Exercises:
• 1. In the Julian Charles profile, what is his place of birth?
• 2. Extend the Julian Charles career profile, picking up after its final line.

Text provided:
Julian Charles

Personal information
- Full name: Julian Ian Charles
- Date of birth: 5 February 1977 (age 48)
- Place of birth: Plaistow, England
- Position(s): Forward

Senior career*
- Years: Team / Apps / (Gls)
- 1994–1996: Cheshunt
- 1996–1998: Grays Athletic
- 1998: Billericay Town / 8 / (1)
- 1998–1999: Witham Town
- 1999: Barking / 4 / (0)
- 1999: Hampton & Richmond Borough
- 1999–2002: Brentford / 12 / (0)
- 2000: → Woking (loan) / 11 / (0)
- 2001: → Farnborough Town (loan) / 4 / (0)
- 2002: Billericay Town / 3 / (0)
- 2002–2003: Weymouth / 6 / (3)
- 2003: → Aylesbury United (loan) / 2 / (1)
- 2003: → Leatherhead (loan)
- 2003: Aylesbury United / 4 / (0)
- 2003: → Wingate & Finchley (loan)
- 2003–2004: Clacton Town / 15 / (1)
- 2004–2006: Weymouth
- 2006: Ilford
- 2006–2007: Hounslow Borough
- 2007: Redbridge / 8 / (2)

Given data:
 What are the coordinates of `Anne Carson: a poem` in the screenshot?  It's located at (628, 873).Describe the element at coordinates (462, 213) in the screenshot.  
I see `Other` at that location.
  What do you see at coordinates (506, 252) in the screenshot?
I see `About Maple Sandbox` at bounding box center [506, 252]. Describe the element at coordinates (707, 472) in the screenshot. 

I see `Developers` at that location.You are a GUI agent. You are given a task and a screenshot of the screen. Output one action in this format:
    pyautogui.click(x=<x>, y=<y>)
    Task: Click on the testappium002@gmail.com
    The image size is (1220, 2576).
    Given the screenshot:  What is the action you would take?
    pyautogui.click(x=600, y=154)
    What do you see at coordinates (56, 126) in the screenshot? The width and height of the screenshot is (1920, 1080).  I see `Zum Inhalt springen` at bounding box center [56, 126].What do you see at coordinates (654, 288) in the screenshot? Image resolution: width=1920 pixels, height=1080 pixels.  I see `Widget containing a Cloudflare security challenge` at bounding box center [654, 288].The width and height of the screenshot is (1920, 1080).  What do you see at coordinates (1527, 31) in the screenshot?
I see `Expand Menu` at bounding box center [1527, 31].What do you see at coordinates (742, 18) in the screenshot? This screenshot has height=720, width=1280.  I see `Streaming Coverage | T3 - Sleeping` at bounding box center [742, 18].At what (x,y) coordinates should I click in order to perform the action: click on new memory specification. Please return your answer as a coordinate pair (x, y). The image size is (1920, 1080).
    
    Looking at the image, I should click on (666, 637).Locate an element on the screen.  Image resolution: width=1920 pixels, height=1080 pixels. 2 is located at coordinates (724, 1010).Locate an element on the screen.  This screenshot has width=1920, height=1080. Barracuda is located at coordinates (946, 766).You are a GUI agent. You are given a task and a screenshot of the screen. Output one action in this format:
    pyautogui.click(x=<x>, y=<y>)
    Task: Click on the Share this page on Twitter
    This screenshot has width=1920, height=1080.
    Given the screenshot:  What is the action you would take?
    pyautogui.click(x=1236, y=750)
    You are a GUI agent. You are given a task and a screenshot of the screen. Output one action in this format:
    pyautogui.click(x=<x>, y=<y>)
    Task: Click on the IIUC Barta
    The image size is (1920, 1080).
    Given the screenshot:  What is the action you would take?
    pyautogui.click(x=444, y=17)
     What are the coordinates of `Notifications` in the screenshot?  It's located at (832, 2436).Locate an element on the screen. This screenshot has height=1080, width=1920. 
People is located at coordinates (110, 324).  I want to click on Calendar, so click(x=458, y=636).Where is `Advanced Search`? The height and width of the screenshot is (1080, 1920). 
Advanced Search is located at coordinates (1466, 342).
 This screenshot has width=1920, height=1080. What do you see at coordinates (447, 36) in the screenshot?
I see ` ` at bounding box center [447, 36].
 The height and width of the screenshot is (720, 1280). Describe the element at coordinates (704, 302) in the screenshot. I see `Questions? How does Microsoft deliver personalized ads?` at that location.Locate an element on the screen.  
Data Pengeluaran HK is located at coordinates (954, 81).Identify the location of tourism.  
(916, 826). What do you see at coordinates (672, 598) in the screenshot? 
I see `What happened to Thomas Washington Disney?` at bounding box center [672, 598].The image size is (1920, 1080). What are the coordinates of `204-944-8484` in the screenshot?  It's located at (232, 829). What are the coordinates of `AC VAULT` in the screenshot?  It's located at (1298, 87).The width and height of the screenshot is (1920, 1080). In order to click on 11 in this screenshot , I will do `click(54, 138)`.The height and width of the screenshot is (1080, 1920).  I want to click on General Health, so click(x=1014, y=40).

Replies:
• 1. Plaistow, England

• 2.
- 2010–: Ilford

International career
- 2000: Saint Vincent and the Grenadines / 2 / (0)

= Julian Charles =

Former footballer

Julian Ian Charles (born 5 February 1977) is a former footballer from Saint Vincent and the Grenadines who played as a striker.

==Career==

===Club career===
Charles moved from Hampton & Richmond Borough to Brentford in December 1999, for a fee of £25,000. While at Brentford, Charles made 12 appearances in the Football League, before later moving to Billericay Town in October 2001. Charles rejoined Ilford in April 2010.

===International career===
Charles played international football for Saint Vincent and the Grenadines, earning two caps in 2000.

== Personal life ==
Charles has three brothers, Ian, Darren and Jason, and as of 2002 had a son. Prior to taking up football, Charles was a ski instructor in Switzerland, Italy and Austria. He also holds an HND in Graphic Design, a degree in Design and later worked as a graphic designer. At the time he was playing for Brentford, Charles lived in Newbury Park. He is a Liverpool supporter.